What if we wanted to know about house prices for various bedroom sizes? We can use a box-and-whisker plot just as easily. While there is a `kind='box'` option available with the usual `.plot(...)` method, there is an even better method available directly on the `.boxplot(...)` method.

In [None]:
import pandas as pd
import numpy as np
import matplotlib.pyplot as plt
from pydataset import data

In [None]:
housing = data('Housing')
housing.head()

In [None]:
housing.plot(
    y='price',
    kind='box');

In [None]:
housing.plot(
    y=['price', 'lotsize'],
    by='bedrooms',
    kind='box');

In [None]:
housing.boxplot(
    by='bedrooms',
    column='price',
    grid=False,
);

# Histogram
### Plotting a histogram of prices

There's similar functionality available for plotting histograms. Note the additional use of `bins`, which splits the data into `20` bins.

In [None]:
import pandas as pd
import numpy as np
import matplotlib.pyplot as plt
from pydataset import data

In [None]:
housing = data('Housing')
housing.head()

In [None]:
housing.plot(
    y='price',
    kind='hist');

In [None]:
housing.plot(
    y='price',
    kind='hist',
    bins=20,
);

# Plotting KDE or density plot

In [None]:
housing.plot(
  y='price',
  kind='kde',
);

In [None]:
housing.plot(
    y='price',
    kind='kde',
    xlim=(0,250000)
    );

# Scatter plot

If your objective is to look at the correlation between the lot-size and the price, a scatter plot should help a lot.

In [None]:
import pandas as pd
import numpy as np
import matplotlib.pyplot as plt
from pydataset import data

In [None]:
housing = data('Housing')
housing.head()

In [None]:
housing.plot(
  x='lotsize',
  y='price',
  kind='scatter',
);

# Pie Charts

In general, pie charts are not a good way to communicate relative ratios. But they are quite common. And if you wanted to make one, Pandas makes that easy too.

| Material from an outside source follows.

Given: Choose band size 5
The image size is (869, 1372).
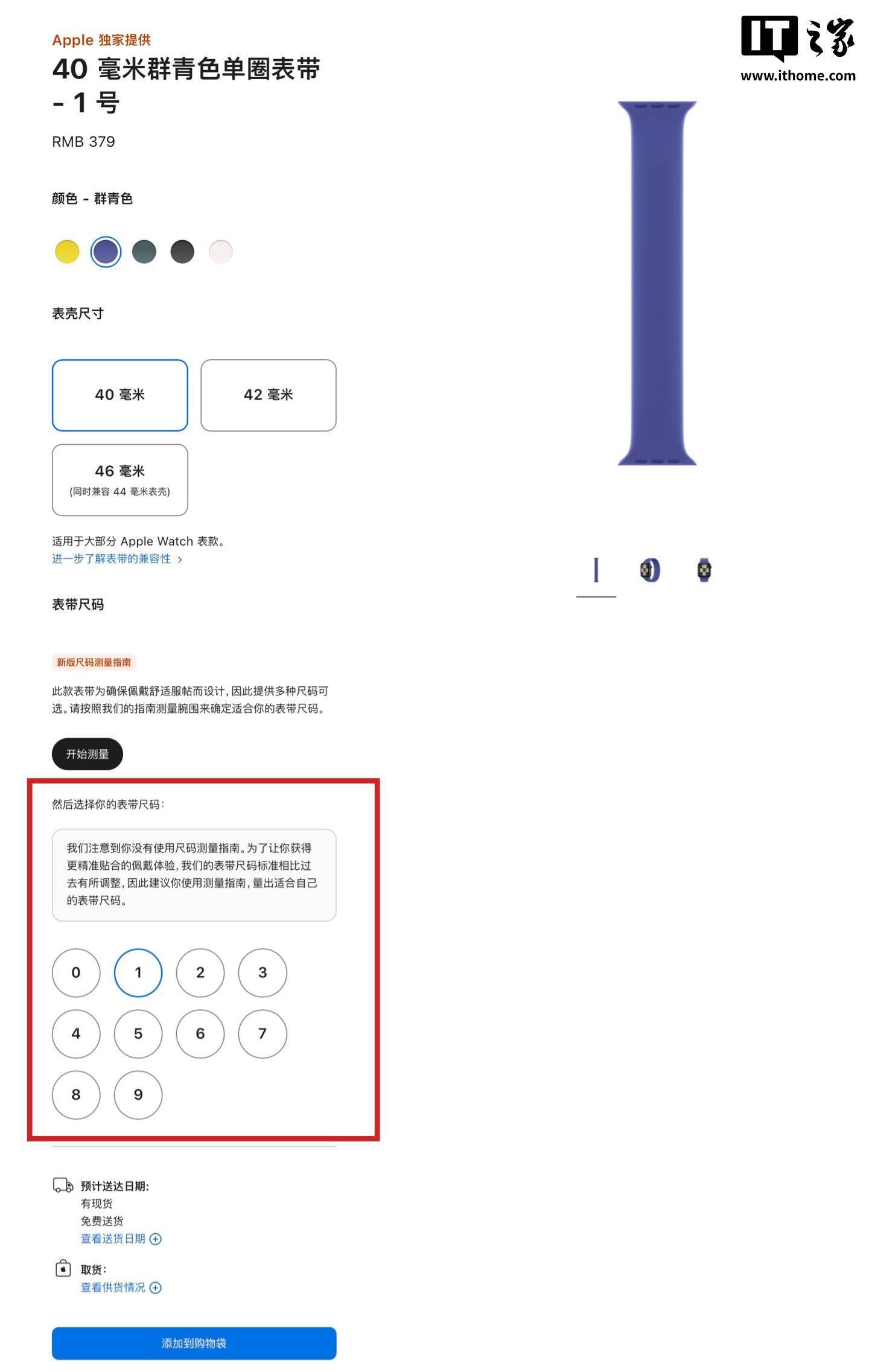Looking at the screenshot, I should tap(138, 1033).
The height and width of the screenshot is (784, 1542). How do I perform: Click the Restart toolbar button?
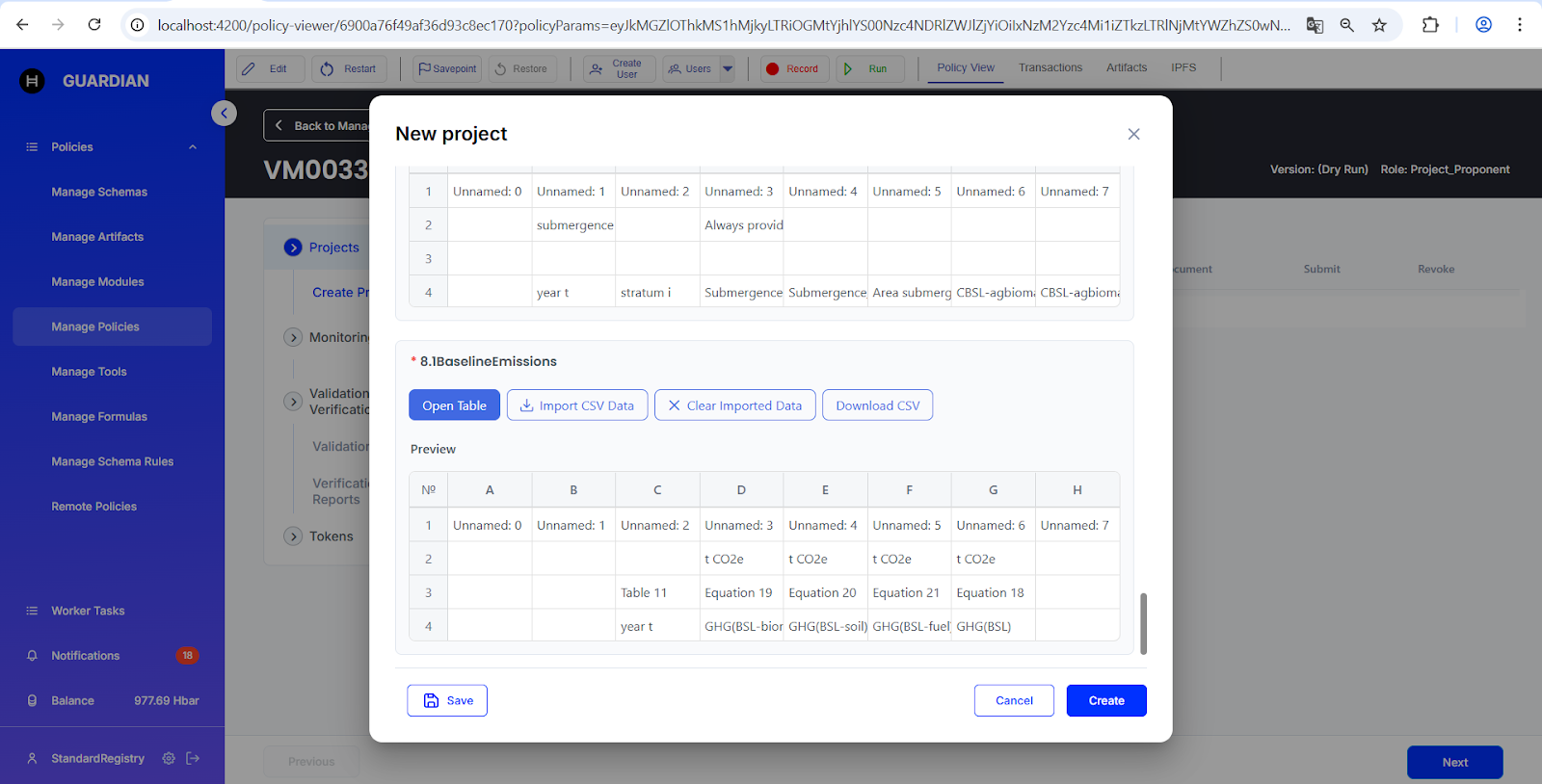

Let's say you wanted to plot a pie chart for the number of stories.

In [None]:
import pandas as pd
import numpy as np
import matplotlib.pyplot as plt
from pydataset import data

In [None]:
housing = data('Housing')
housing.head()

In [None]:
story_counts = housing['stories'].value_counts()
story_counts

In [None]:
story_counts.plot(
    kind='pie',
    title='Number of St'
);

The wide-array of plots you can generate using just this interface provided by Pandas is impressive. And given how easy it is to use, you should consider this as one of your first options when deciding which data visualization tools to use.

Unfortunately, as you use this interface for your day-to-day data visualization needs, you will encounter its shortcomings. It turns out that this Pandas feature is built on top of another library called Matplotlib, which is the topic of the next section. You'll need to use this when you encounter situations where this Pandas interface alone cannot help you.